A quick knock and he appeared, wearing a pleated surgical mask. He said, "Might be getting the flu. My son had it this weekend. Started him on Tamiflu immediately. I know there's no scientific proof it works — and I paid $100 for it!"
That morning, I'd read Michael Specter's Annuls of Science article, "The Power of Nothing," so I said, "The placebo effect works."
By then, my doctor's masked face was buried in his iPad. "Should I send this prescription to the same pharmacy?" he asked.
My morning's read, subtitled, "Could studying the placebo effect change the way we think about medicine?" focused on a fascinating guy, Ted Kaptchuk, director of Harvard's Program in Placebo Studies — the first Harvard Medical School professor with neither a medical degree nor a doctorate. In fact, he studied acupuncture in Macau.
Now he says, "Clinical studies continually fail to demonstrate acupuncture's effectiveness," yet he's sure he healed people.
"I was a damn good healer," he says.
It's well accepted that a caring professional's touch is therapeutic, but Kaptchuk's Harvard program looks at the possible value of the "sugar pill" as a viable treatment. The Harvard institute, which has "recruited leading researchers from around the world," explores the "preposterous idea" that giving placebos deliberately as medicine might have a place in cures.
Naturally, the idea has critics, including Dr. Robert Temple, the Food and Drug Administration's deputy director, who says there are no data suggesting that placebos could function as drugs.

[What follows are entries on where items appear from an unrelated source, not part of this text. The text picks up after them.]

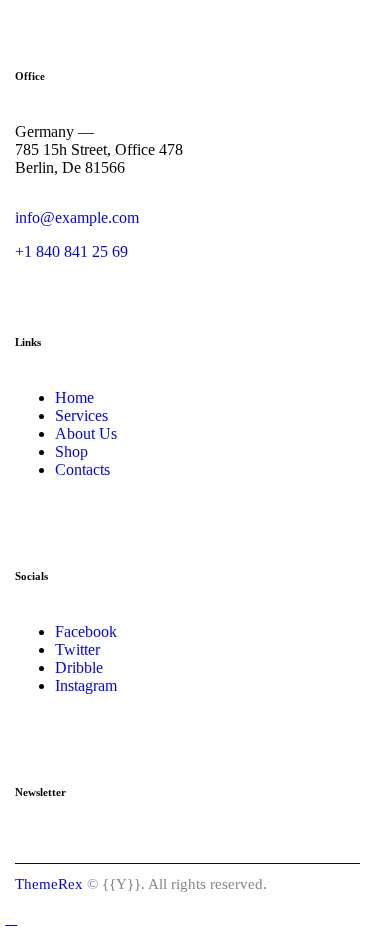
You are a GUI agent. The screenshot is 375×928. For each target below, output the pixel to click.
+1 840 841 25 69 (71, 251)
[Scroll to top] (11, 918)
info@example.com (77, 217)
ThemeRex (49, 884)
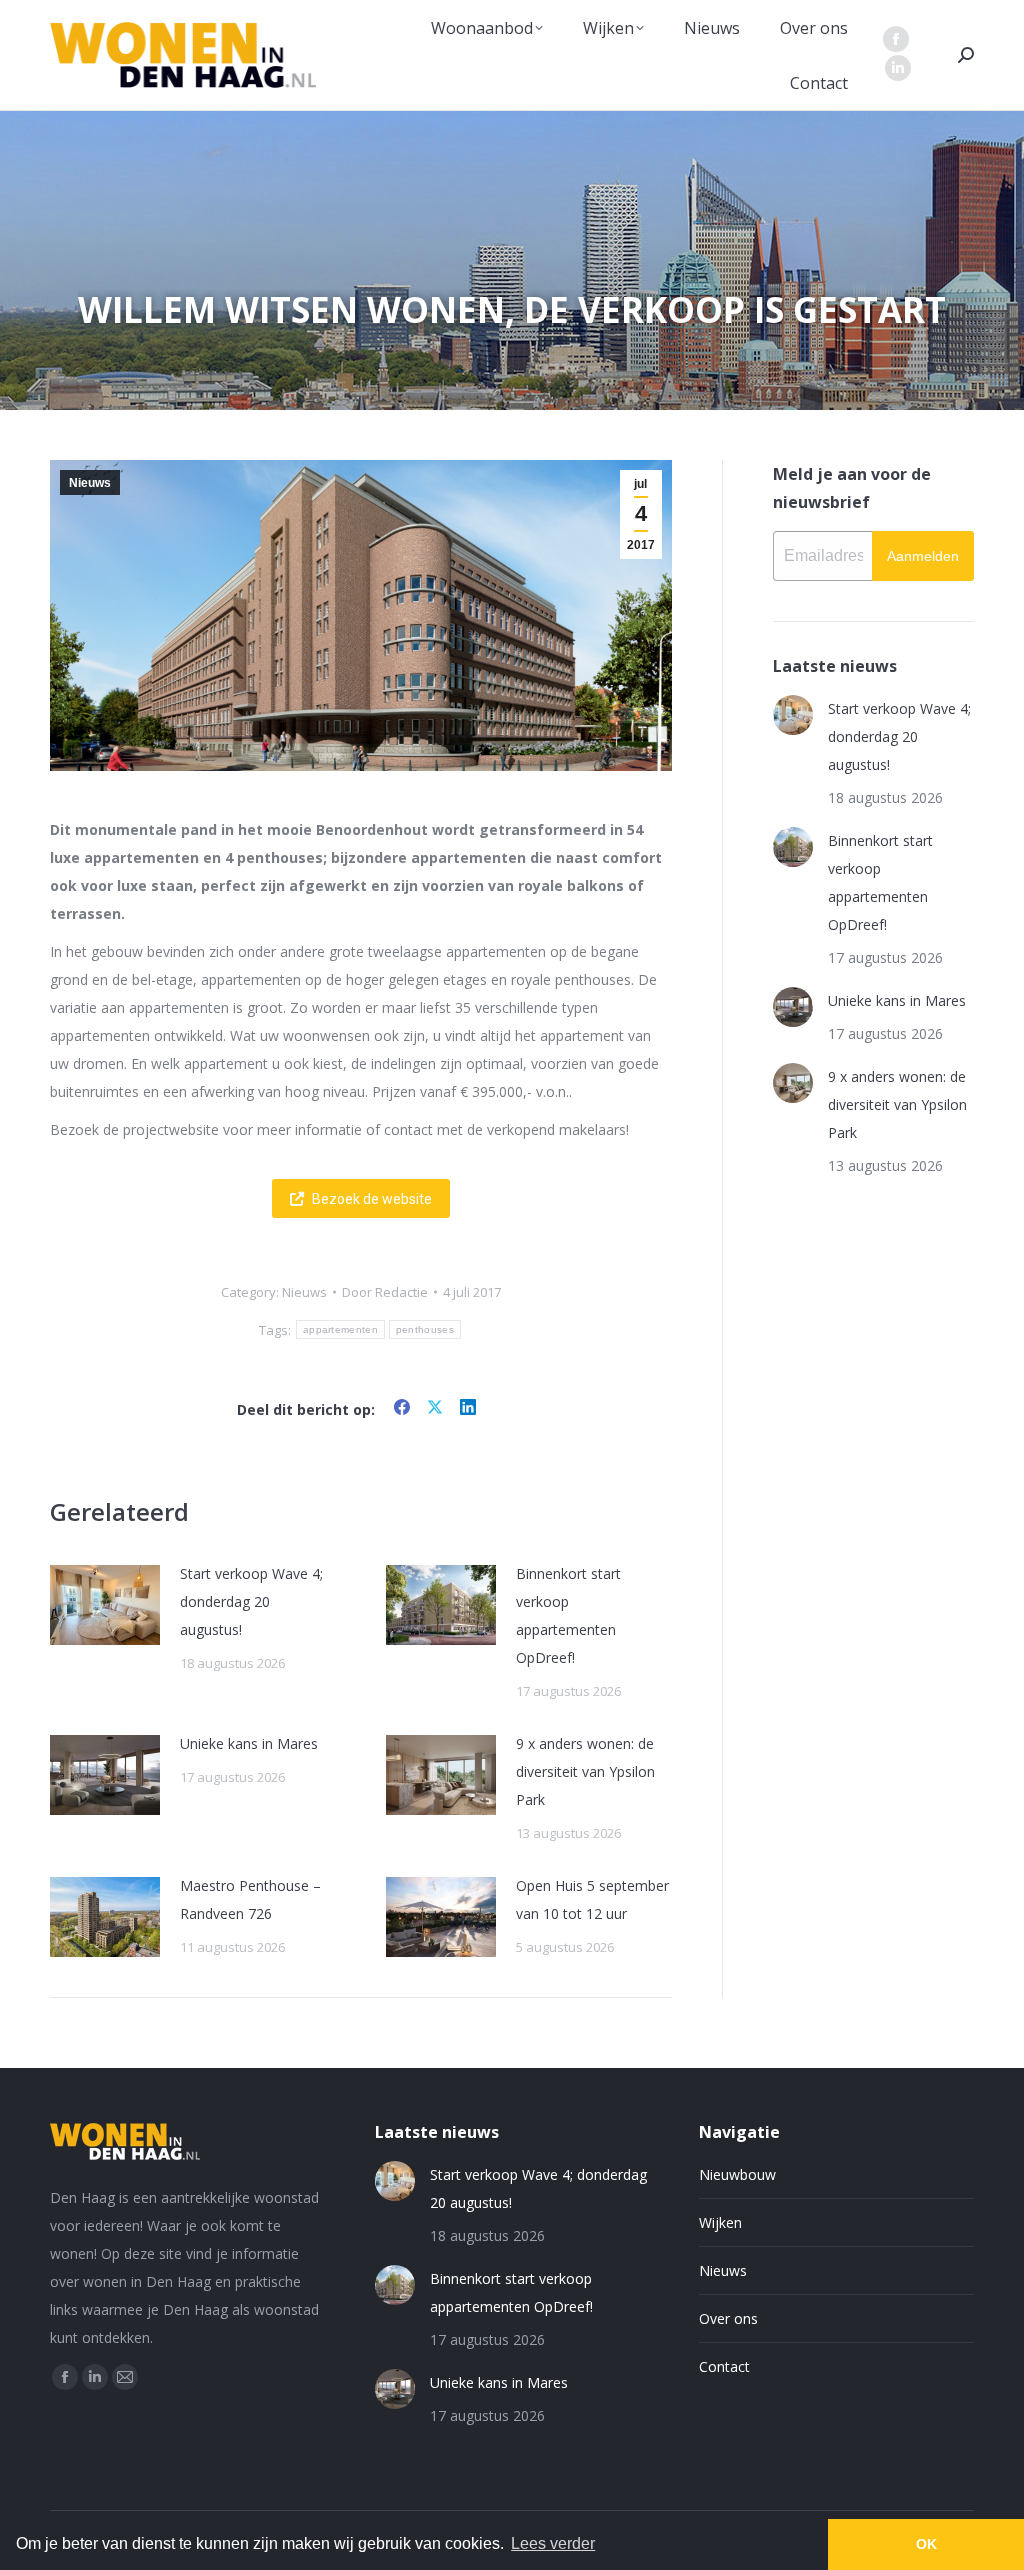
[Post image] (105, 1605)
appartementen (340, 1329)
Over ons (728, 2318)
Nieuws (90, 483)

Yet, instances cited in Specter's article seem to suggest a placebo benefit. For example, in the 1980s, a National Center for Biotechnology study reported that "patients who were told they were going to receive a painkiller [but didn't] had the same experience as those secretly receiving between six and eight milligrams of morphine — a significant dose."

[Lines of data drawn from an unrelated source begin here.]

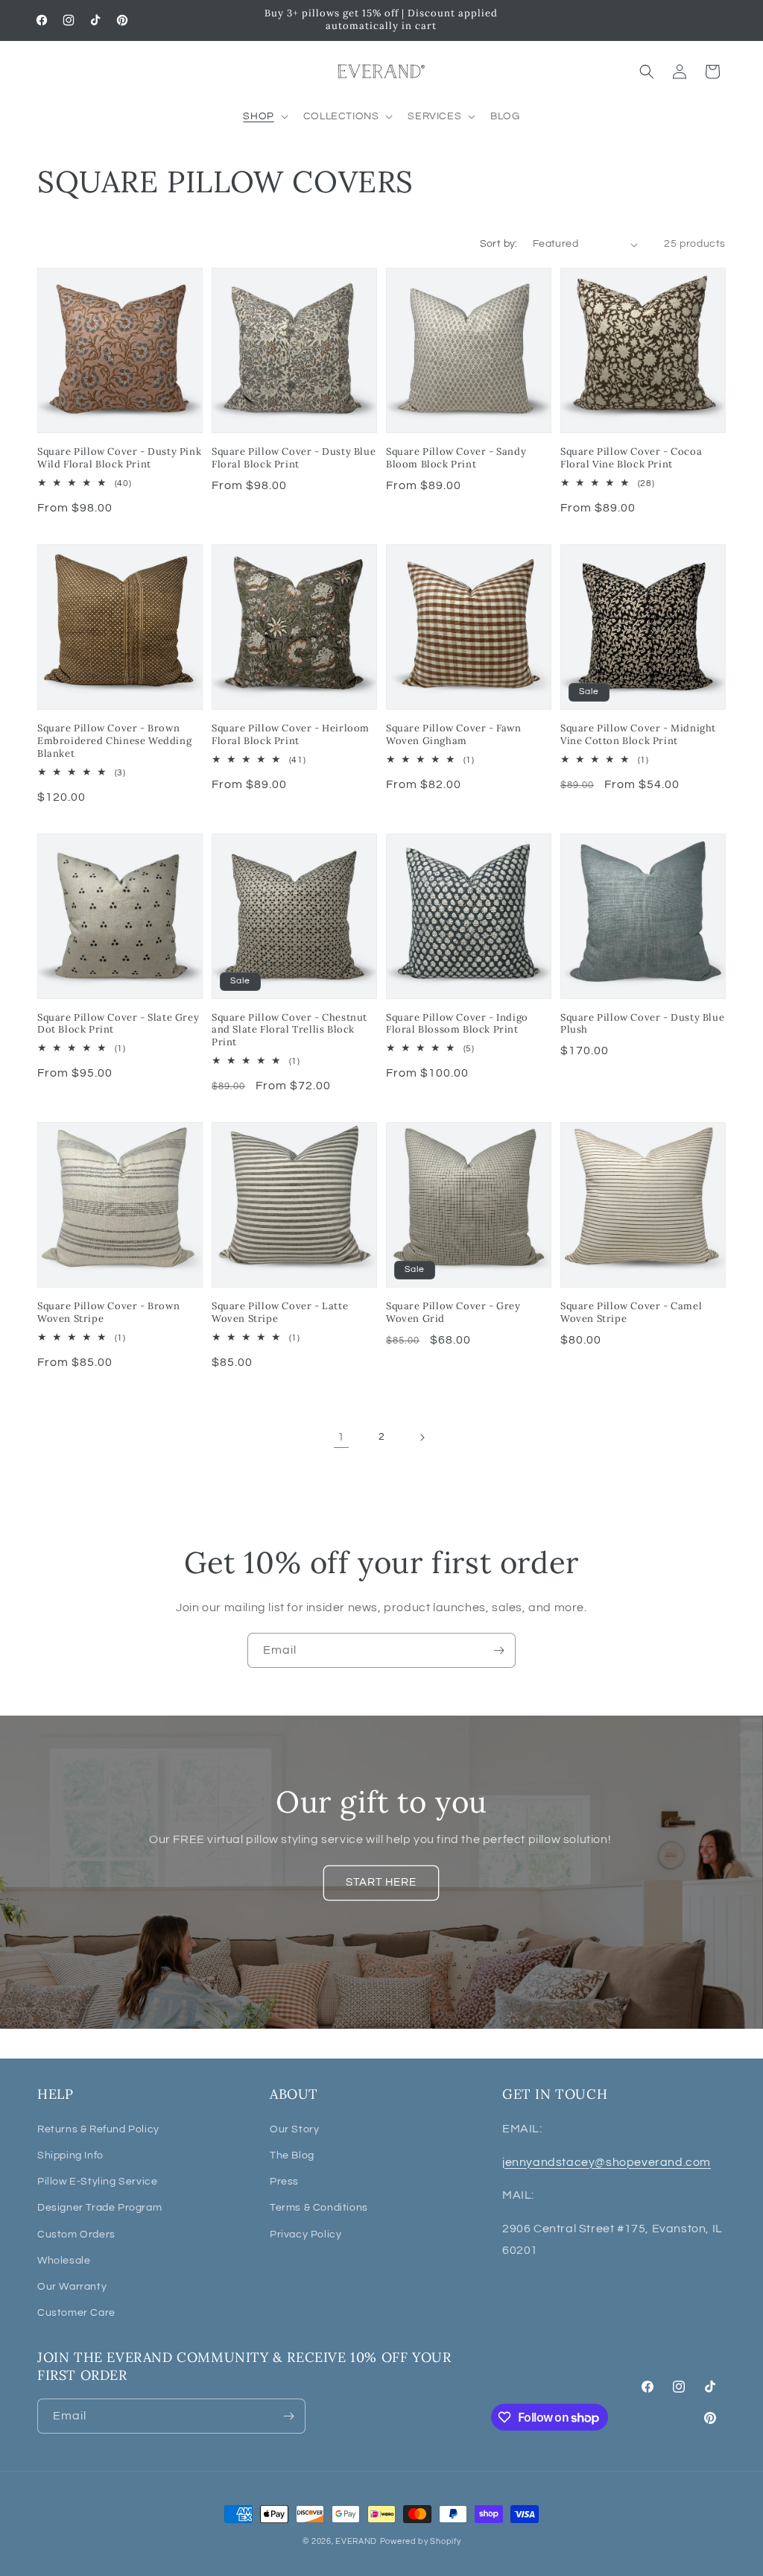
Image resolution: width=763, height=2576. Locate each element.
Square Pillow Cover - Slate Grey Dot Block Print (118, 1024)
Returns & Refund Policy (98, 2129)
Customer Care (76, 2313)
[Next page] (421, 1437)
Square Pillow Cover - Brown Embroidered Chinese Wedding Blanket (114, 741)
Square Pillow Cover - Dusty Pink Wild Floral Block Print (119, 458)
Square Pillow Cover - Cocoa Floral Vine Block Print (631, 458)
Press (284, 2181)
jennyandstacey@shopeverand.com (606, 2162)
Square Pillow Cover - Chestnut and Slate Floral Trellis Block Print (289, 1030)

Kaptchuk himself ran a study where 80 irritable-bowel sufferers were divided into two groups. One half did not receive treatment. The others were told they were receiving placebos. The placebo group was also told that "rigorous clinical testing" has shown that placebos produce "significant mind-body self-healing." Patients who received the "openly distributed placebos … scored far better on standard assessments of their condition" and exhibited "statistically significant differences in severity of symptoms."

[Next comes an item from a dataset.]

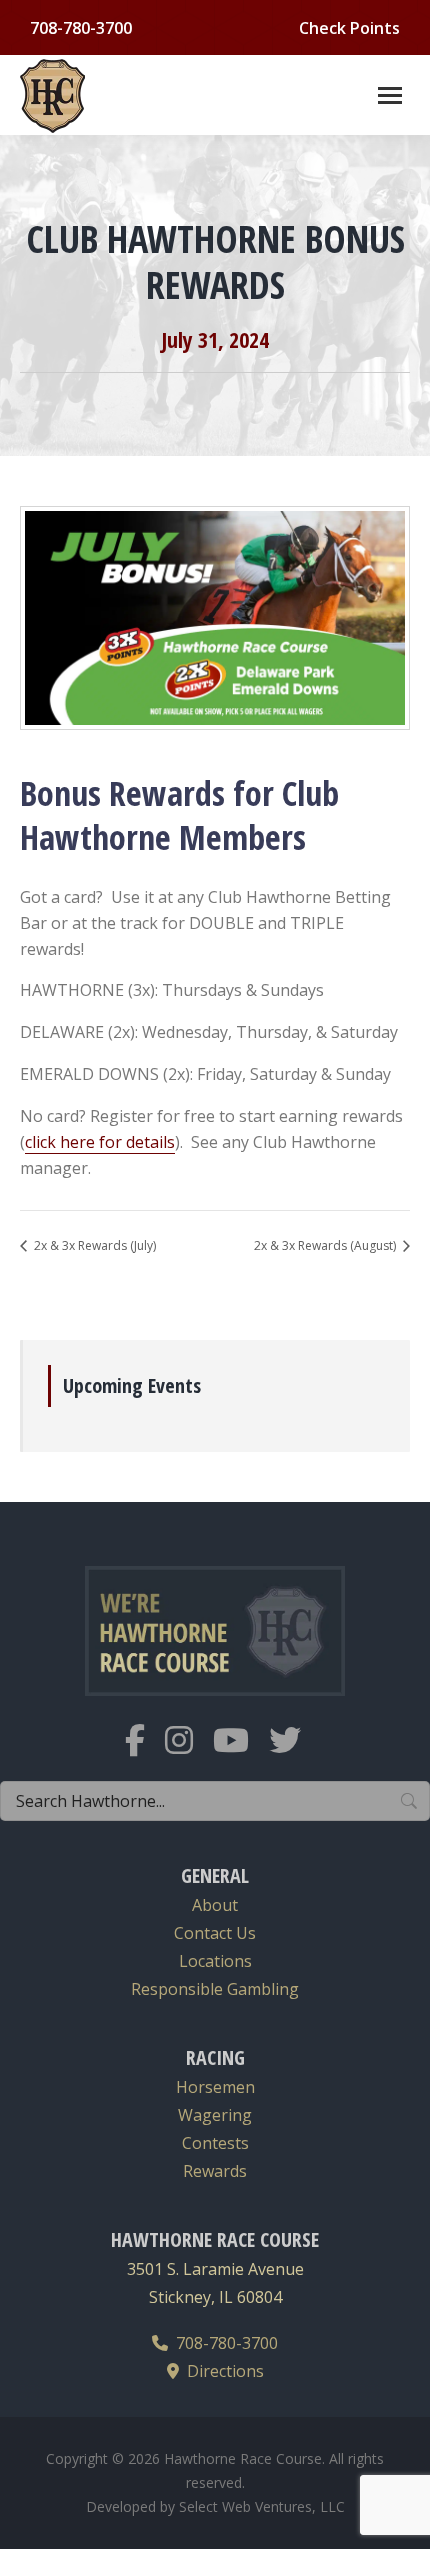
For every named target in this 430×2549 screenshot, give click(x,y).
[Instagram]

Today, we can observe the brain working to create, as Kaptchuk says "the biological mechanism driving these reactions." The August 2005 Scientific American article "Brain's Own Pain Relievers at Work in Placebo Effect, Study Suggests" explains how.
Researchers led by Jon-Kar Zubieta used PET brain scans to measure the activity of specific brain receptors. They gave a mildly painful experience to their research subjects. Some received an analgesic, and "others were told they were being given [pain] medicine but received none," Zubieta says. "We were able to see that the endorphin system was activated in pain-related areas of the brain, and that activity increased when someone was told that they were receiving medicine to ease their pain."
He added, "This deals a serious blow to the idea that the placebo effect is purely psychological."
I just had an experience where touch and professionalism worked.
Massage, adjustments and spas just don't appeal to me, but out of friendship, I agreed to be a "practice patient," for my friend's new foot reflexology student. Evelyne Huegi, the teacher, demonstrated reflex points that my feet loved. Her student followed. I don't know much about reflexology, but I am 100% certain that I left her Corona del Mar spa floating along in my sneakers.
My doctor cared for his son by paying for and administering the non-proven pill. Huegi's healing hands transformed my overused feet.
Makes me glad Harvard is devoting scientific rigor to the placebo. Harvard's Kaptchuk investigates ways to "broaden the definition of healing," beyond pills, surgeries and medical treatments.
We shouldn't lose sight of our goal, he says, "which is to make people feel better."